→ GOALS:
**a)** Reproduce word for word the part of the debate on construction workers crossing the Ontario–Quebec border that begins at the words "Mr. Cassidy: -- which" and stops after the words "of the session.".
**b)** Carry on the debate on construction workers crossing the Ontario–Quebec border, picking up after its final sentence.

→ EXTRACT:
- - -
Mr. Kerrio: Strap on your parachute while you bail out.
Mr. Cassidy: -- which Quebec has been imposing, little by little over a period of many years but which became much more explicit with the publication of the regulations from the Office de Construction en Quebec in September of last year, more than a year ago, and to which the government finally was moved to respond in June, just before the end of the session.
I want to make it clear that our aim as far as New Democrats are concerned is for free movement of workers in both directions across the border. I believe that if free movement is assured it’s very likely there will continue to be more Quebec workers coming into Ontario than there are Ontario workers going into Quebec. I want to say that the workers in my riding and in eastern Ontario, and I think throughout the province, have always accepted that and welcomed that and will not change in that position. What they are upset about now is the unfairness in having open borders for people to come from Quebec into Ontario, while the borders are closed, or essentially closed, for workers from Ontario going into Quebec.
It is, I believe, our pressure which has contributed in large measure to the government’s decision to introduce the bill which we have before us today. I believe that when the government decided they would introduce the bill they saw it, as we do, as a means of increasing the leverage or ensuring that Ontario had greater negotiating power in coming to an acceptable settlement with the province of Quebec.
Our problem with the bill itself is that when you examine the bill in detail it turns out to have a lot of unnecessary baggage. In fact it contains intolerable attacks on the rights of workers, which bear absolutely no relation to the intended purpose of the bill which is to allow Ontario to counter the residential restrictions which Quebec is imposing for construction workers in that province.
If I can be specific, Mr. Speaker, section 2 of the bill provides for the creation of a code or codes of employment practices establishing measures and procedures respecting the employment of tradesmen in construction and then mentions that residency can be one of the areas covered. Subsection 4 of that section eliminates the requirements of the Regulations Act from this particular bill.
The section of the bill to which we have particular exemption is section 6 which says, and I quote: “A code of employment practices issued under this act applies notwithstanding the provisions of any other act of the Legislature or of any collective agreement or any rules, practices, bylaws or provisions of the constitution of a trade union.”
- - -
→ DATA PROVIDED:
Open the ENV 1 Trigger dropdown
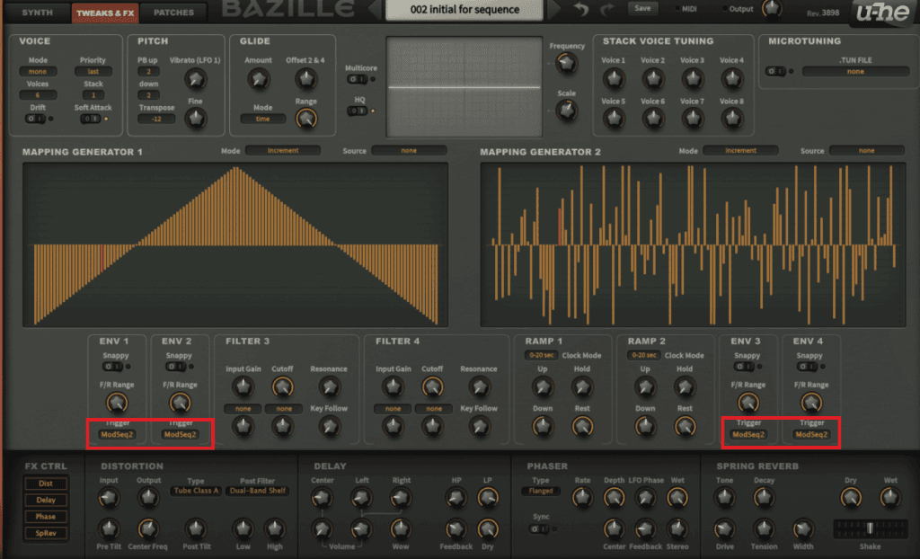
- - -
→ RESPONSES TO THE TASKS:
**a)**
Mr. Cassidy: -- which Quebec has been imposing, little by little over a period of many years but which became much more explicit with the publication of the regulations from the Office de Construction en Quebec in September of last year, more than a year ago, and to which the government finally was moved to respond in June, just before the end of the session.

**b)**
In other words, a code to be issued by regulation by the Lieutenant Governor in Council on the recommendation of the Minister of Labour supersedes the constitution, the bylaws; and until the amendment that the minister has just suggested collective agreements. It will supersede such essential pieces of legislation as the Workmen’s Compensation Act, the Employment Standards Act, for the limitation of working weeks, the Construction Safety Act, the Occupational Health and Safety Act and the Human Rights Act.
Now, Mr. Speaker, a residency requirement is in fact a change on the general requirements of the Human Rights Act and therefore that degree of supremacy is obviously likely to be needed. But we do not see why it is necessary for the Minister of Labour, with the concurrence of cabinet, to have the right to take all of Ontario’s construction workers out of workmen’s compensation, out of construction safety provisions and the other items I have mentioned. The member for Hamilton East (Mr. Mackenzie), our labour critic will speak about that a bit longer, but that is a section to which we in the New Democratic Party could never agree and we are disturbed at the fact that the minister, who has been talked to at numerous occasions about the objectionable features of the bill, did not see fit, either in private or in his statements today, to indicate that he was prepared to accept the validity of those objections, which come not just from our party but which very obviously come from the construction trade unions both in eastern Ontario and in Ontario as a whole.
It is for that reason, Mr. Speaker, that we have moved our reasoned amendment, which is a positive alternative which specifically implements the commitments we sought from the government beginning a long time ago, continued in April when I wrote a letter to the Premier (Mr. Davis), drawing to his attention the fact that it was then only two- and-a-half months before the new Quebec regulations came into force and asked him for action; and continued further when I held a press conference in early July and asked that the Legislature be recalled, as I said then so we can get legislation protecting Ontario workers on the books.
The principle of the bill is to protect Ontario workers but the specifics of the bill of course go far beyond that. That’s why we have sought to boil down the principle of the bill in our reasoned amendment -- which I hope the Liberal Party and also the government can support -- by restricting the code of employment to the sole principle of giving preference and --
Mr. Kerrio: At least be honest about it.
Mr. Cassidy: -- employment to construction tradesmen permanently resident in Ontario; by deleting the sweeping and arbitrary --
Mr. Kerrio: You just don’t want to deal with the issue.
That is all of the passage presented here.